RECORDS TO USE
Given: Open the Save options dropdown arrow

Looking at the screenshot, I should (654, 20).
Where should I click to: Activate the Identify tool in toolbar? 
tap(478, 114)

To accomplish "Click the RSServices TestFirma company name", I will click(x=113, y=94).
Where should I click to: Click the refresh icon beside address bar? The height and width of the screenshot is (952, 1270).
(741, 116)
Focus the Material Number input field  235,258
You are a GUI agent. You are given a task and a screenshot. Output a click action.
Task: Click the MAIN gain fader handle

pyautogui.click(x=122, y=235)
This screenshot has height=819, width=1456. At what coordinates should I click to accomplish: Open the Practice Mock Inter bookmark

GIVEN INSTRUCTION
Reproduce every item above verbatim, keeping each line in its original order.

RIGHT ANSWER
Given: Open the Save options dropdown arrow

Looking at the screenshot, I should (654, 20).
Where should I click to: Activate the Identify tool in toolbar? 
tap(478, 114)

To accomplish "Click the RSServices TestFirma company name", I will click(x=113, y=94).
Where should I click to: Click the refresh icon beside address bar? The height and width of the screenshot is (952, 1270).
(741, 116)
Focus the Material Number input field  235,258
You are a GUI agent. You are given a task and a screenshot. Output a click action.
Task: Click the MAIN gain fader handle

pyautogui.click(x=122, y=235)
This screenshot has height=819, width=1456. At what coordinates should I click to accomplish: Open the Practice Mock Inter bookmark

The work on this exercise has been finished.